Moore: COVID impacted the performing arts in a multitude of ways that most people may not realize. At The Classic, we had to let go of our education program not only because we lost staff members but also because it was hard to get kids together and keep them safe. In Summer 2023, we are excited to finally be bringing back our summer camps at the San Antonio Botanical Gardens. There will be several sessions. The focus will be on the love of theater and storytelling, including Mexican folk tales, fairy tales, and classics. Parents can bring their children to experience the beauty of the San Antonio Botanical Gardens, a great community partner for us, and expose them to arts and culture. Theater education is life education, teaching children how to present themselves, speak to a crowd, and access their creativity, which will be helpful in whatever they choose to do in life.
How are you adapting and leveraging new technologies?

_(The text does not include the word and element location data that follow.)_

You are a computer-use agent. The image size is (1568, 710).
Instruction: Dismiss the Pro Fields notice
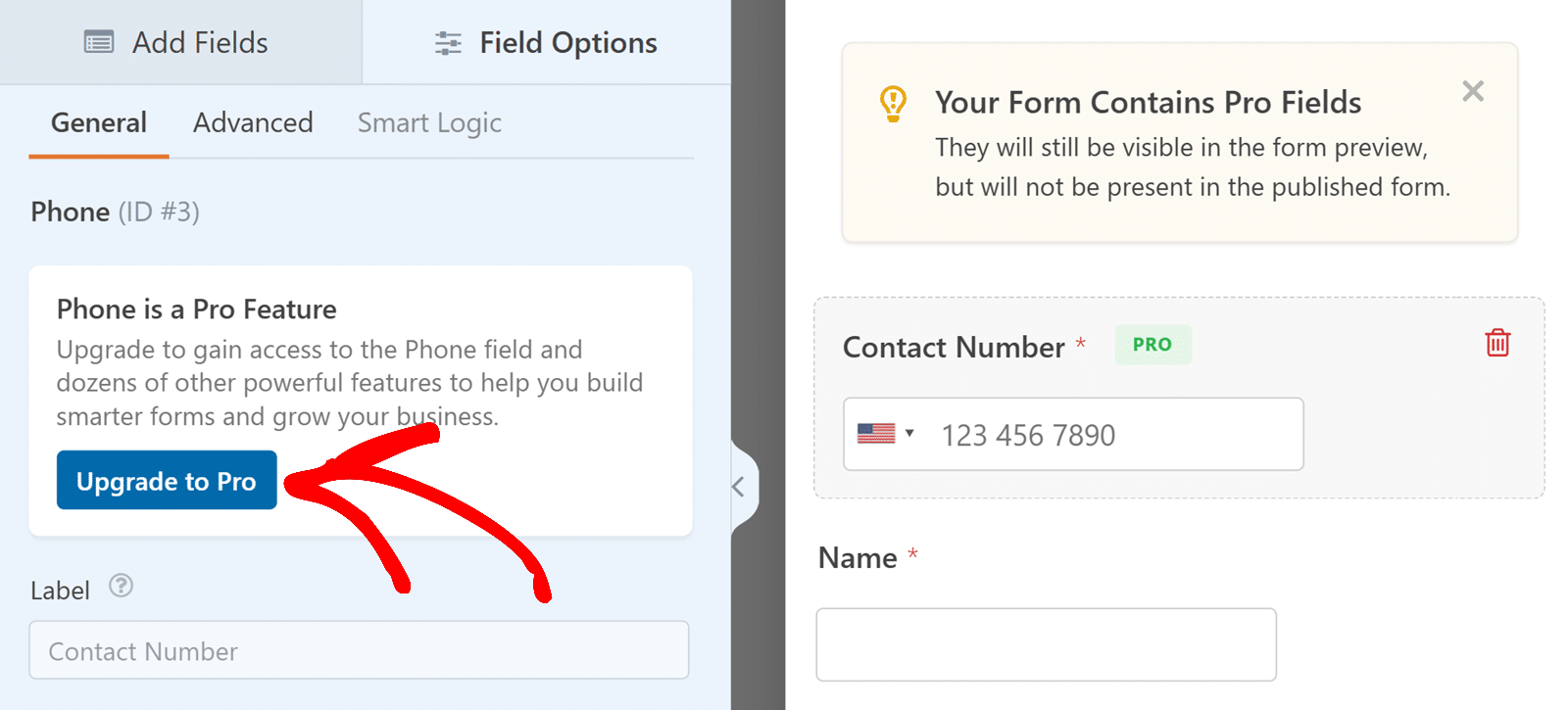pos(1472,91)
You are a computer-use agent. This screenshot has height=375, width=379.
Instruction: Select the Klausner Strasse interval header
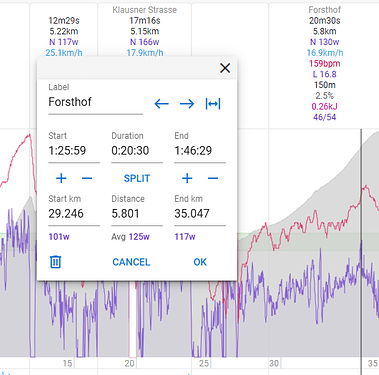pos(145,10)
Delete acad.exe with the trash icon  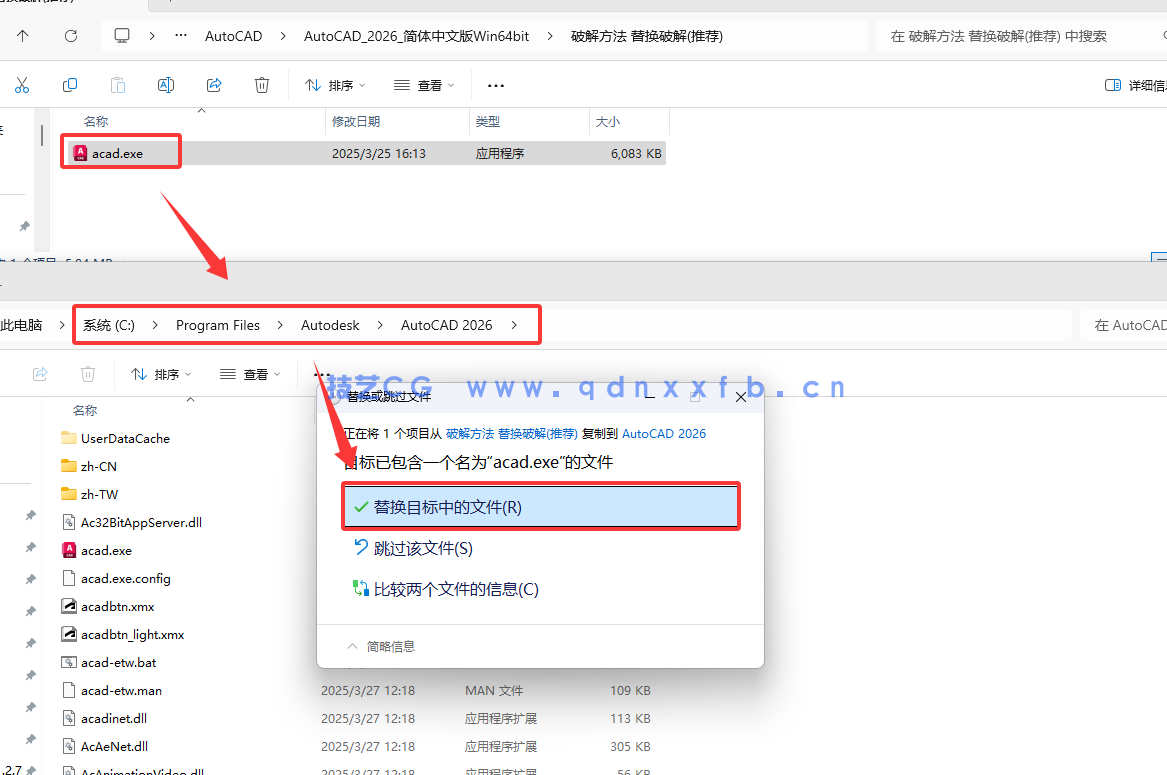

Meeker: In 2020, we pivoted and produced seven different virtual, interactive experiences for the first time in company history. Those initiatives were super-exciting; we went online with education programs, we partnered with Houston Grand Opera and Austin Opera to produce two operatic films, we created online donor programming – all of which had never existed before the pandemic. And although we’re back to live productions today, you can still access many of these programs online. Our award winning educational video series, “Explore Opera for Kids!” is free for teachers; they’re still used in about 20 to 30 schools a year, which is phenomenal. Some of the programs we started in the digital pandemic period we’ve converted to in-person experiences. Technology is helping OSA redefine what it means to be an opera company.
What makes San Antonio an ideal place for the arts and culture scene?

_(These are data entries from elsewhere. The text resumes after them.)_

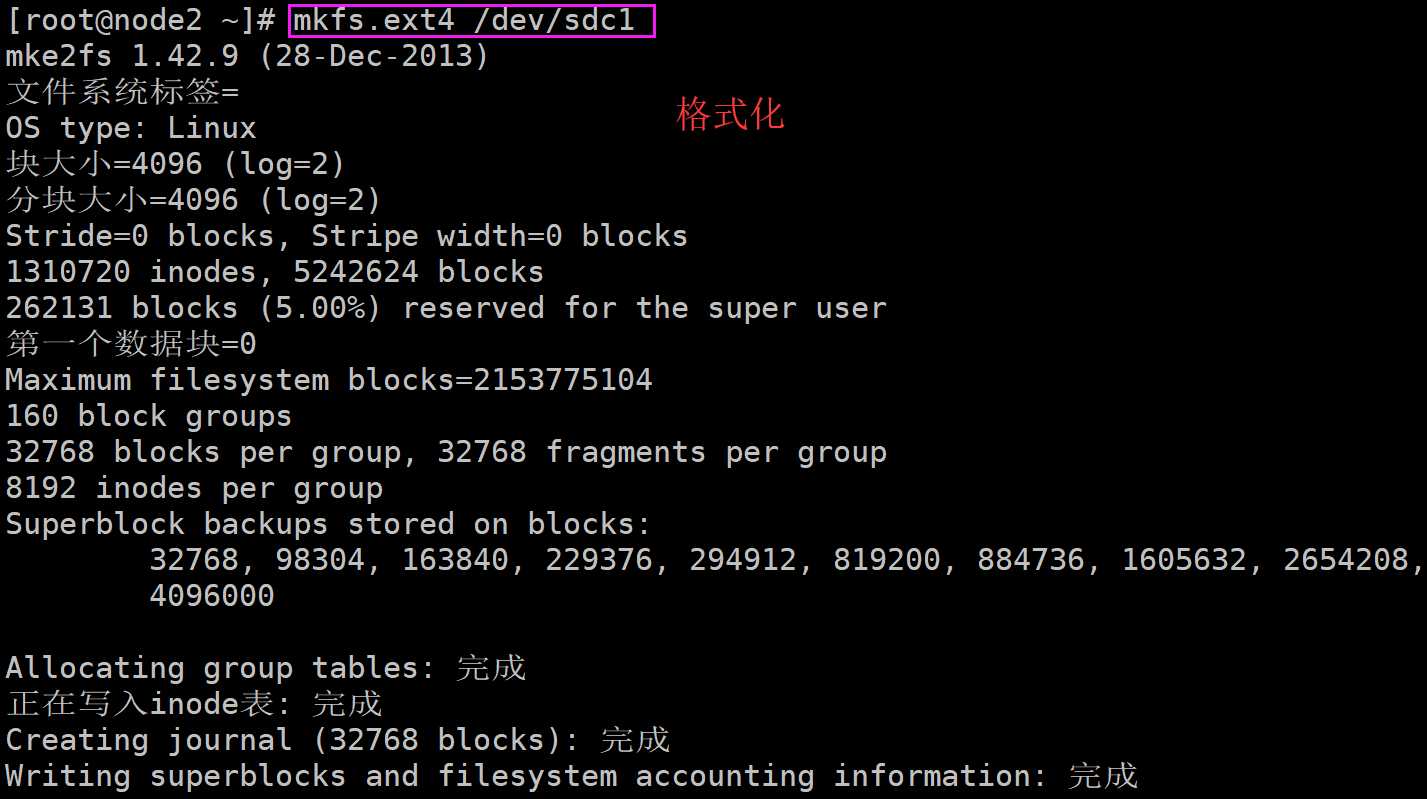
Task: Click the [root@node2 ~]# shell prompt
Action: (x=141, y=20)
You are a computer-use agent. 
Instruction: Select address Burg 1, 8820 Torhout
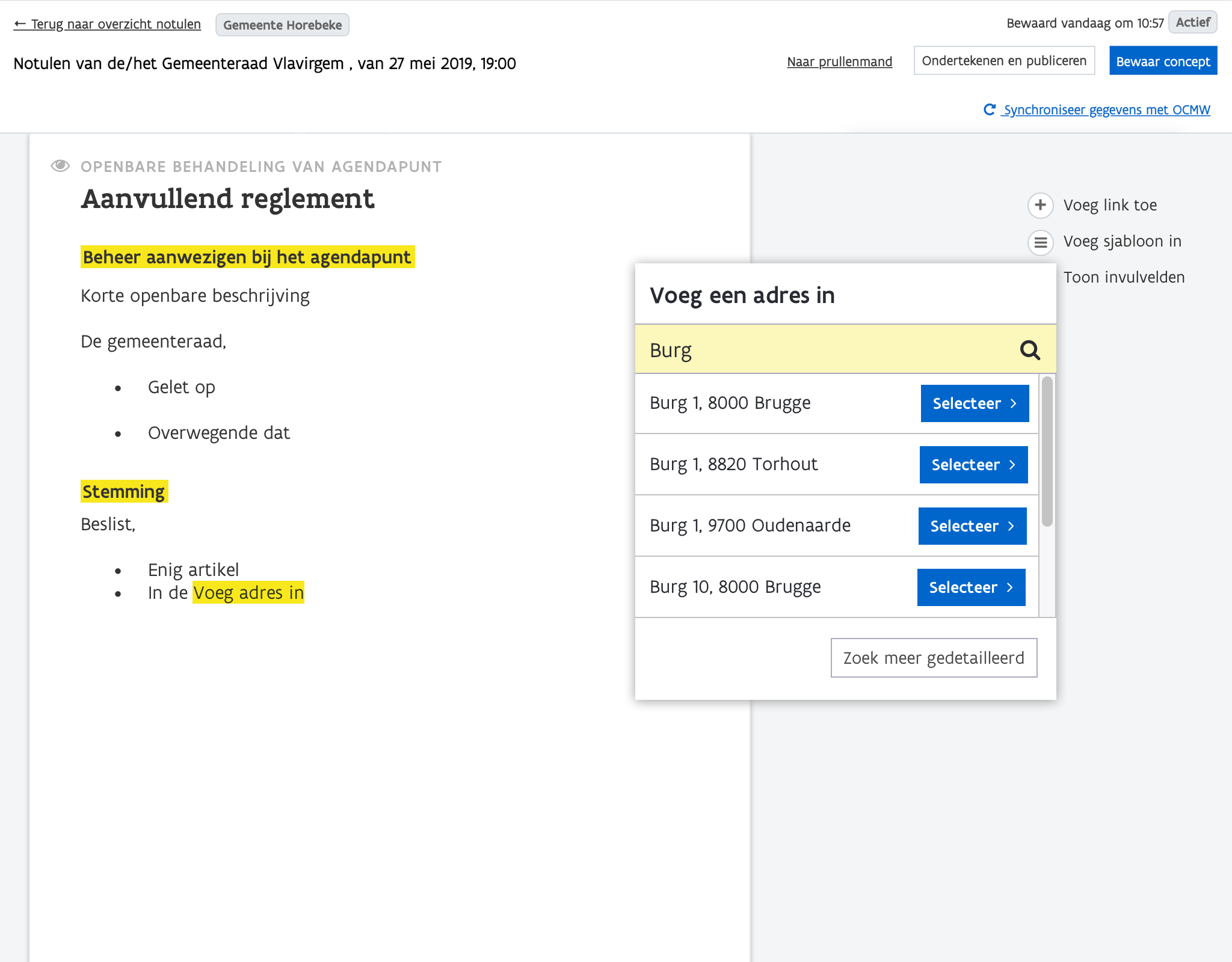(973, 465)
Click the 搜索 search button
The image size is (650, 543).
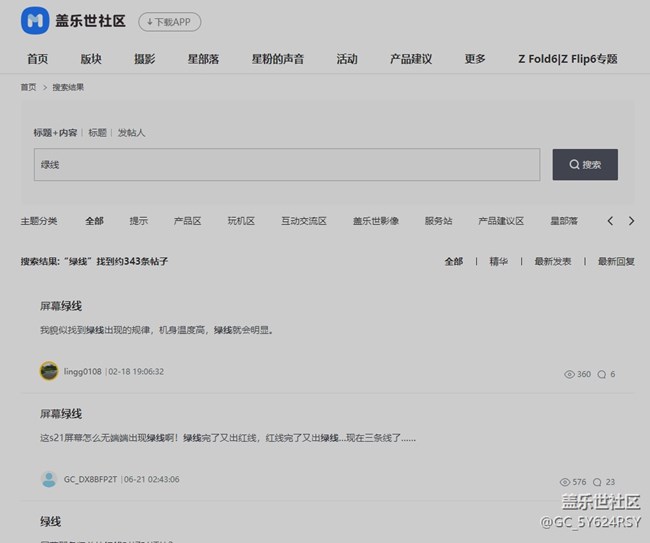point(585,164)
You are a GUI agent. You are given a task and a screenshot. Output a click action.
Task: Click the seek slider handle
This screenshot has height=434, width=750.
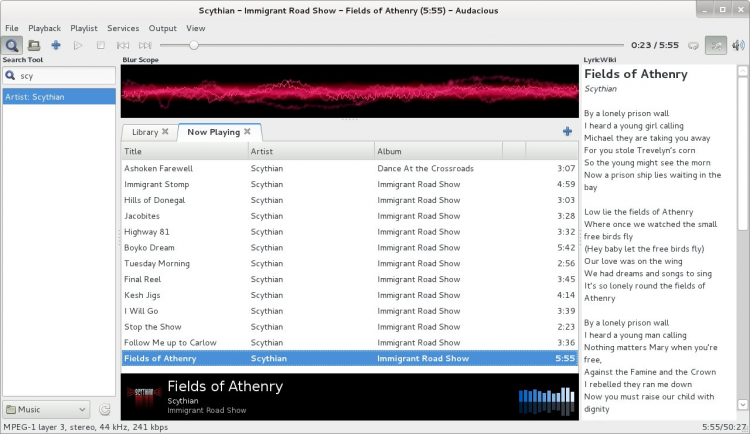(x=193, y=45)
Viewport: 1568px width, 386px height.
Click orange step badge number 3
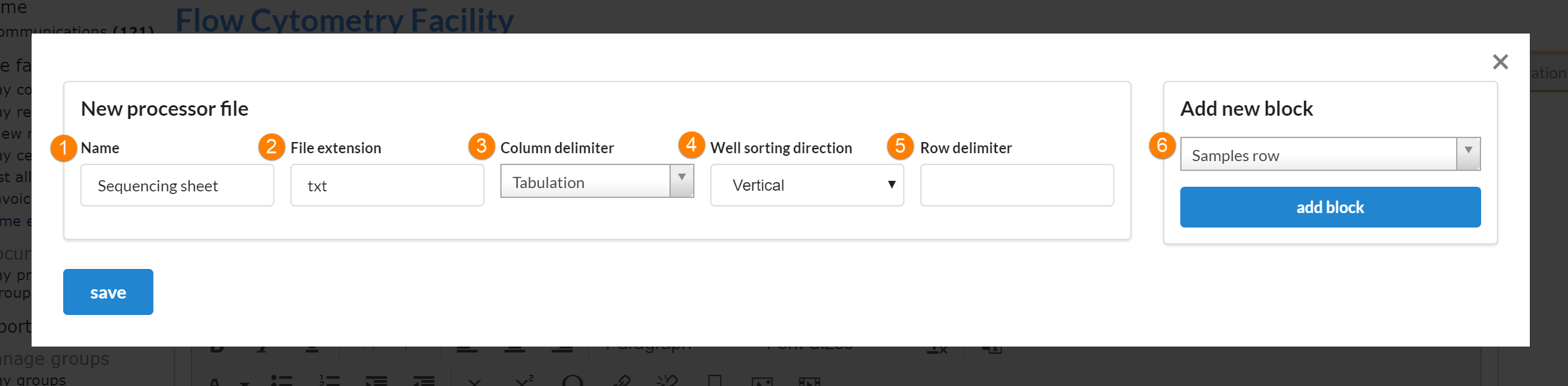point(481,145)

Moore: San Antonio is one of the most culturally rich cities in the nation. There is a lot of artistic talent in San Antonio and it has a unique cultural perspective, which is wonderful. The city also has ample space to grow that perspective and include more people, cultures, and stories. In my role, I aim to represent more of San Antonio on our stage and to broaden the definition of classic theatre. I believe we’ve been very successful in doing so. This has become the most diverse season in our history, highlighting stories and performers from several backgrounds in excellent productions. The San Antonio population is hungry for quality arts experiences, and that is precisely what we are working to bring.
How well does the city or county support arts and culture and what does that ideal framework look like?
Meeker: We are grateful for the support from the city and the county. To have strong support for the arts in San Antonio is lucky, not every city in the nation makes a big commitment to the art. We’re genuinely grateful for our partnerships, and we look forward to growing together. There is this perception that opera is a big, inaccessible artform that is only meant to be experienced by an elite group of people. Thanks to support from the city and county we are able to break down barriers and misconceptions. Opera combines all the performing arts – orchestral music, vocal music, dance, fashion, architecture, visual art; you name it, we have it. It’s powerful, emotional, universal stories, set to stunning music. Our programs are specifically designed to help give exposure to the arts and to help make the arts feel welcoming. When we are successful at that, we help raise the cultural profile of San Antonio and we help build the economy.